これは個人的な意見にもなるので、『こういう考え方もある』という程度にとどめておいてください。
結論をいうと私個人的な考えでは『どちらでも良い』と思っています。
良い先生・良い治療家はどちらにもおられます。
以前は整骨院に通う方が良いという意見も多かったと思います。
特に私たちの同業者が敬遠していた理由は後述する『国家資格は一定の知識や技術の水準を担保するというものだから。』
というものでした。
ですが、最近では柔道整復師の免許を持ちながらも整骨院を開院せず整体院を開院される先生もおられます。
その理由は様々ですが、健康保険の施術だとどうしても施術時間や内容に限界が出てしまい、
かえって質の高い治療や時間の縛りが出てしまい、それが整骨院経営の足かせになってしまう可能性があるためです。
前述のとおり柔道整復師は国家資格なので保有者は一定レベルの専門知識を担保するという指標にはなります。
しかし、それと治療技術の差は別問題です。
例えると国家資格である普通自動車免許を取ったばかりのドライバーと
公道は走ったこと無いけどサーキットで車を走らせていたドライバーとでは車を運転するという技術については
雲泥の差があるのはお分かりになると思います。
なので整体院で柔道整復師の免許を持っておられなくても、免許保持者以上の知識を有し
治療技術を昇華させておられる先生もいるはずなので、一概にどちらが良いとは言えません。
特に近年では自ら解剖学や生理学など人体について学ぼうと思えば、いくらでも学べますし
論文も検索することが可能になっています。
私が整骨院や整体院を選ぶうえで、自分に合う治療を提供してくださる先生に出会うことが大切かと思います。

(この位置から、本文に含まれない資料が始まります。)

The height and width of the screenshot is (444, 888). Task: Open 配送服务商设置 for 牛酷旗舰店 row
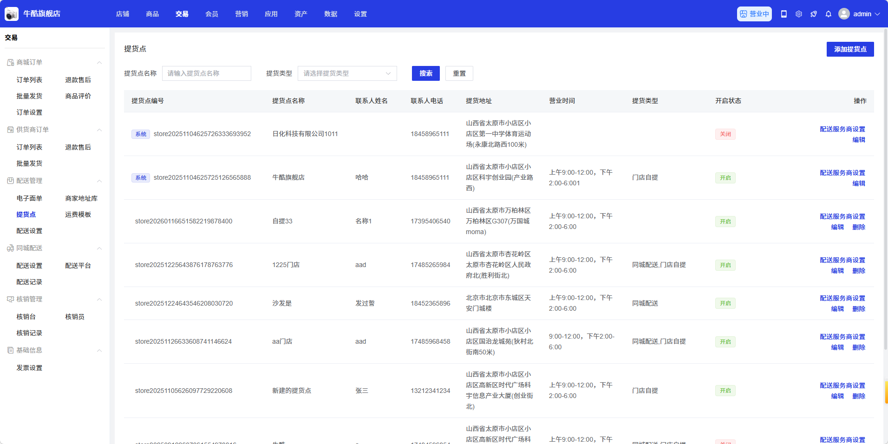pyautogui.click(x=842, y=173)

そこは受け手である患者さんのフィーリングで良いと思います。
そもそも整骨院の歴史は?
元々、柔道の活法が元となり生まれたと言われています。
私自身、小学生の頃から柔道教室に通い高校卒業まで柔道部に所属していましたが、
確かに柔道では実際に骨折や脱臼、捻挫などの外傷が多く肩の脱臼、鎖骨骨折、足の指の骨折など多くのケガを見てきました。

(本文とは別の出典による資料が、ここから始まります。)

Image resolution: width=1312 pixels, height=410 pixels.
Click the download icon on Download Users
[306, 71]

幸いにも私自身は大きなケガを負うことはありませんでしたが、
打撲などは日常茶飯事でした。
そんなこともあり昔は柔道場と接骨院がセットになっていたところも多いようです。
そして、今は当たり前に見かける整形外科は医学の中でも歴史としては浅い方で、
20~30年前はもっと少なく今ほど整形外科の看板を見ることはありませんでした。
なので、整形外科が市井に広まるまでは外科の先生が骨折や脱臼の手術や治療も請け負っておられたようです。
当時の柔道整復師は外科手術が必要のない軽傷の患者さんの処置や、骨折・脱臼の応急処置を担っていたようです。
まとめ
▷ 整骨院も接骨院も柔道整復師免許という国家資格保持者が施術にあたっている。
▷ 整体院と整骨院は免許を持っているか、持っていないかの違い。
▷ 整体院も整骨院もどちらも良い面があり、自分に合う先生を見つけることが大切。